Thanksgiving Confessions & Betrayals
Of course, for a show so focused on character development, 'Medusa' truly packs a punch when providing meaningful moments for its main cast -- particularly, the Danvers and Luthor women. For the most part, James and Winn sit out 'Medusa', briefly discussing early on whether to reveal their work as Guardian to Kara, though it's quickly rendered moot when Alex vetoes their confession so as not to overshadow one of her own.
Instead, 'Medusa' features Alex coming out to her mother while Eliza is in town for Thanksgiving and helping the DEO on the Medusa case. As has been the case for all of Alex's coming out storyline on Supergirl, this particular arc in 'Medusa' is handled deftly and with realistic heart. Each of Alex's moments of coming out to the people in her life are different and reflective of her relationships with those individuals -- and Chyler Leigh continues to shine as the earnest Alex, this time bouncing off an equally exceptional Slater.
Alex's arc seemingly comes to a kind of resolution with her confession to her mother and, as she tells Maggie, she's finally found her new normal. So, since Alex is now comfortable in her life and identity, and Maggie has survived a life-threatening meeting with Cyborg Superman, the two share a kiss -- this time while they're both on the same page of their relationship.
But, although their kiss feels earned by the well-developed character arc of Alex this season, on the less well-developed side of Supergirl season 2, Mon-El kisses Kara when he believes he's dying -- and pretends to forget it later when he's cured. Already, the romantic relationship between Mon-El and Kara seems to be included in Supergirl merely to fill a romance quota for the titular hero -- one that early episodes of season 2 proved unnecessary to the success of the series.

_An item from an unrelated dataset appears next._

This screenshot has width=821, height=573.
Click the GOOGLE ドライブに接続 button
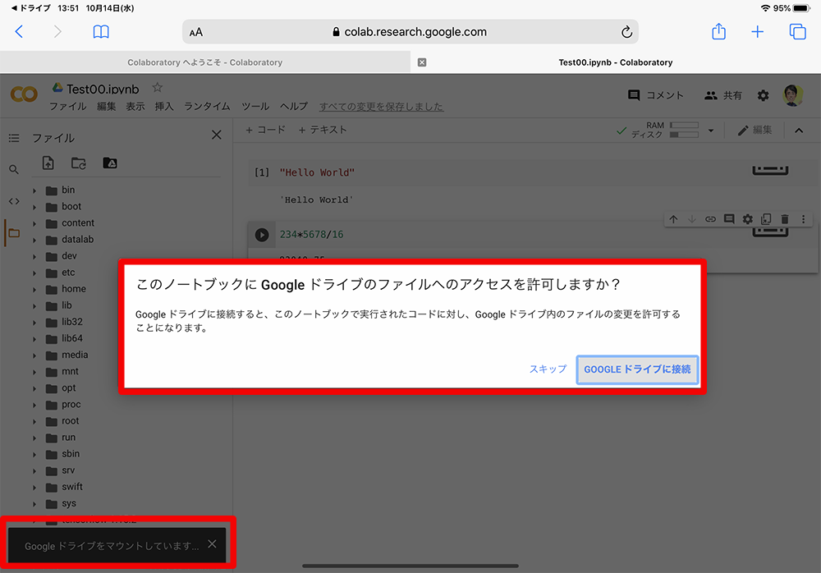coord(637,369)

Still, one other compelling relationship not related to one of the Danvers is that between Lena and her adoptive mother Lillian. Their relationship, or the lack of one as it were, is highlighted during 'Medusa' as both Kara and Supergirl attempt to enlist Lena's help in putting a stop to Lillian's plan. For much of season 2, Lena has operated in a moral gray area, neither the true villain like Lillian nor the hero that is Supergirl, making her an especially dynamic character especially considering her familial ties. However, 'Medusa' played with that grayness, first seeming to indicate Lena had taken her mother's side, before revealing her to be firmly on Team Supergirl -- at least, for now.
The Invasion! Begins - Anticlimactically
The CW, in all of its promotional marketing, has billed the DC TV crossover as a four-night event -- a somewhat misleading statement that producers have been attempting to downplay for some time. Plus, the episode titles and synopses for Supergirl, The Flash, Arrow, and Legends of Tomorrow made it clear that the battle against the Dominators would take place across the other three series. Still, the beginning of The CW's DC TV universe crossover in Supergirl is somewhat anticlimactic.
There is a throughline in 'Medusa' of space-time continuum ripping breaches appearing in National City prior to one successfully opening in Kara's apartment, but the tease for the Invasion! crossover is little more than the one featured at the end of Legends of Tomorrow's preceding episode, 'Outlaw Country'. Of course, the reunion between Barry and Kara as well as her meeting Cisco will likely please fans, and tease bigger moments of fan excitement to come. However, 'Medusa' is largely removed from the Invasion! crossover storyline -- without even a mention of the Dominators in the episode.
That said, though the Dominators don't receive any screen time or a name drop, a different mysterious alien ship is teased in the final moments of 'Medusa'. Rather than hoping to invade Earth, however, they're on the hunt for Mon-El. It seems the Daxamite may not have been entirely truthful with Kara when he told her how he had wound up in a Kryptonian pod. But, with a midseason break to contend with, fans of Supergirl will have to wait to learn who these aliens are and what they want with Mon-El -- a mystery for the second part of season 2.
Supergirl returns from its midseason break with the Kevin Smith-directed ‘Supergirl Lives’ on The CW.